Toxigenic Clostridium difficile is the most common cause of hospital-acquired diarrhea in economically developed countries. Few reports on the isolation and identification of C. difficile as a nosocomial pathogen in Eastern European countries exist in the literature. This may be due to the lack of anaerobic technology and facilities for identification of this pathogen in these countries. Meisel-Mikolacjzyk et al. isolated C. difficile from the stools of children and adults hospitalized for different circumstances in Polish hospitals (4, 5). These investigators also isolated C. difficile from the stools of neonates and from the environment of a maternity hospital in Warsaw (5). Genotyping of these isolates identified at least seven major groups among the patient and environmental isolates (6). The significance of C. difficile in the etiology of hospital-acquired diarrhea in Eastern Europe is not known. In the present study, we describe the isolation and characterization of strains of C. difficile from patients with diarrhea and from the environment in hospitals in Belarus.
MATERIALS AND METHODS
Patient population.
The patients analyzed in this study had a preliminary diagnosis of colitis and were both inpatients and outpatients. The patients ranged in age from 6 months to 80 years. All patients had diarrhea (loose watery stools two to five times a day). Eight of nine (88%) had colitis; one of these patients was considered to have granulomatous colitis. The antibiotic history was not known for six of nine of these patients. For the other three patients, no consistent agent was identified (ampicillin, chloramphenicol, and a clindamycin-gentamicin combination). The majority of the patients (five of nine) were outpatients. Two patients were in the surgical unit, but no other clusters were seen.

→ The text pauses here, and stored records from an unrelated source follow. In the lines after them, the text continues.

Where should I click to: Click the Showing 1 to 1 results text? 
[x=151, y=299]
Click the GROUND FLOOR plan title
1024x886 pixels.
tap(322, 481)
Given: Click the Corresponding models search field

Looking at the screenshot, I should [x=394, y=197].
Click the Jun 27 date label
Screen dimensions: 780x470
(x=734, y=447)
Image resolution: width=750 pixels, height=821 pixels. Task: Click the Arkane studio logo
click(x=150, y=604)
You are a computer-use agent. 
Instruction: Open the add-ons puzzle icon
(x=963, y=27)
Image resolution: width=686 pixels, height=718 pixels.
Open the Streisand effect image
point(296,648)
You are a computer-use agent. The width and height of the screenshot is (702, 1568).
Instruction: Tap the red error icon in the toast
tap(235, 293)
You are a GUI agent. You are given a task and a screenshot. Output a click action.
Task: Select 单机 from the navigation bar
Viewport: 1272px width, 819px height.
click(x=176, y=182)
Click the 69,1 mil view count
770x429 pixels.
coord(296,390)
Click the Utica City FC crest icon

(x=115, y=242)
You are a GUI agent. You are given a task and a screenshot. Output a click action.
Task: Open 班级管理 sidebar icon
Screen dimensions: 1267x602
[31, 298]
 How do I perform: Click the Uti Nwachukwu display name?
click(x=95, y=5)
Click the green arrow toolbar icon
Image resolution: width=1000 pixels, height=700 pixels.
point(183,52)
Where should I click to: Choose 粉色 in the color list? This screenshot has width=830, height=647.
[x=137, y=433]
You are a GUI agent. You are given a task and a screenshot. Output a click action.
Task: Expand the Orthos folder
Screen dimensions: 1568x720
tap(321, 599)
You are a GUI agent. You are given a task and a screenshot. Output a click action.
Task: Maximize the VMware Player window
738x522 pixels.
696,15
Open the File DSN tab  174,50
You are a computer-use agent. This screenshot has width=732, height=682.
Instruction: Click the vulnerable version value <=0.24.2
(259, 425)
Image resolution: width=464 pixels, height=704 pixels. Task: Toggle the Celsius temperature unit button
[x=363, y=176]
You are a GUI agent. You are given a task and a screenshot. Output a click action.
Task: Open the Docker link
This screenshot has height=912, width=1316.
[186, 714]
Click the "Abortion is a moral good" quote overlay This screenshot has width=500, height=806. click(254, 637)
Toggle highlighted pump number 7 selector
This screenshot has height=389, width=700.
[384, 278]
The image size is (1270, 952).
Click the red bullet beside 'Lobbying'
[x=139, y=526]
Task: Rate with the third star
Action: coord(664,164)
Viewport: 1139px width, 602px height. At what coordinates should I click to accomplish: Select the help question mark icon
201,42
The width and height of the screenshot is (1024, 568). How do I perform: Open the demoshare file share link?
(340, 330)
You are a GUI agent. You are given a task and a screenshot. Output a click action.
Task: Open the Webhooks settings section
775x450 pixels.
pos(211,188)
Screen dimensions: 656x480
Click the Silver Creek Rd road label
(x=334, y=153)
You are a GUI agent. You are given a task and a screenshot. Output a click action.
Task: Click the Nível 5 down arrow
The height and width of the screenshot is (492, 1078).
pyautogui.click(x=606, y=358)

Isolation of C. difficile from patients and the hospital environment.
Stool specimens from patients were cultured on the selective medium cycloserine-cefoxitin-fructose agar (CCFA) (2) and incubated anaerobically for 48 h at 37°C. Isolates were purified by several passages on CCFA and identified as C. difficile by Gram staining, biochemical tests, the Culturette CDT rapid latex agglutination test (Becton-Dickinson, Cockeysville, Md.), and PCR.
To determine the distribution of C. difficile in hospital environments, several units at Belarusian hospitals were selected for this study. Environmental sites were cultured by using sterile premoistened cotton swabs inoculated into brain heart infusion broth and incubated anaerobically at 37°C for 48 to 72 h. The environmental surfaces screened included walls, doorknobs, floors, night tables, bedpans, and washstands. Cultures were then streaked onto CCFA plates, incubated, and purified as described above.
Table 1 lists the strains of C. difficile analyzed in this study and their sources. Isolates 1E to 28E were obtained from the various medical units at the Minsk General Hospitals, Minsk, Belarus, between January and April 1998. Isolates P1 to P9 were cultured from patients with diarrhea (Table 1) between September 1997 and April 1998. With the exception of one patient (patient 8), who was housed in the intensive care unit, the inpatients were not in locations where isolates were recovered from environmental surfaces.
TABLE 1.
A. Characteristics of environmental and patient isolates of C. difficilea
| Isolate type | Isolate no. | Date isolated (mo/yr) | Sourceb | AP-PCR type |
|---|---|---|---|---|
| Environmental | 1E | 1/98 | Hem. unit | IV |
| 2E | 2/98 | ICU-Hem-N1 | IV | |
| 3E | 2/98 | ICU-N1 | IV | |
| 4E | 2/98 | CU-N1 | IV | |
| 5E | 2/98 | ICU-N1 | IV | |
| 6E | 2/98 | ICU-N1 | IV | |
| 7E | 2/98 | ICU-N1 | IVa | |
| 8E | 2/98 | ICU-N1 | IVa | |
| 9E | 2/98 | ICU-N1 | IVa | |
| 10E | 2/98 | ICU-N1 | IVa | |
| 11E | 2/98 | ICU-N1 | V | |
| 12E | 2/98 | ICU-N2 | IV | |
| 13E | 2/98 | ICU-N2 | IV | |
| 14E | 2/98 | ICU-N3 | V | |
| 15E | 2/98 | ICU-N3 | V | |
| 16E | 2/98 | ICU-N3 | I | |
| 17E | 2/98 | ICU-N3 | I | |
| 18E | 2/98 | ICU-N3 | I | |
| 19E | 2/98 | ICU-N3 | I | |
| 20E | 2/98 | ICU-N3 | II | |
| 21E | 3/98 | ICU-N4 | I | |
| 22E | 4/98 | ICU-N5 | II | |
| 23E | 4/98 | ICU-N5 | I | |
| Patient | P-1 | 11/97 | II | |
| P-2 | 10/97 | I | ||
| P-3 | 10/97 | I | ||
| P-4 | 10/97 | I | ||
| P-5 | 10/97 | III | ||
| P-6 | 4/98 | III | ||
| P-7 | 3/98 | I | ||
| P-8 | 4/98 | III | ||
| P-9 | 9/97 | I |
All of the isolates contained the genes constituting the PaLoc.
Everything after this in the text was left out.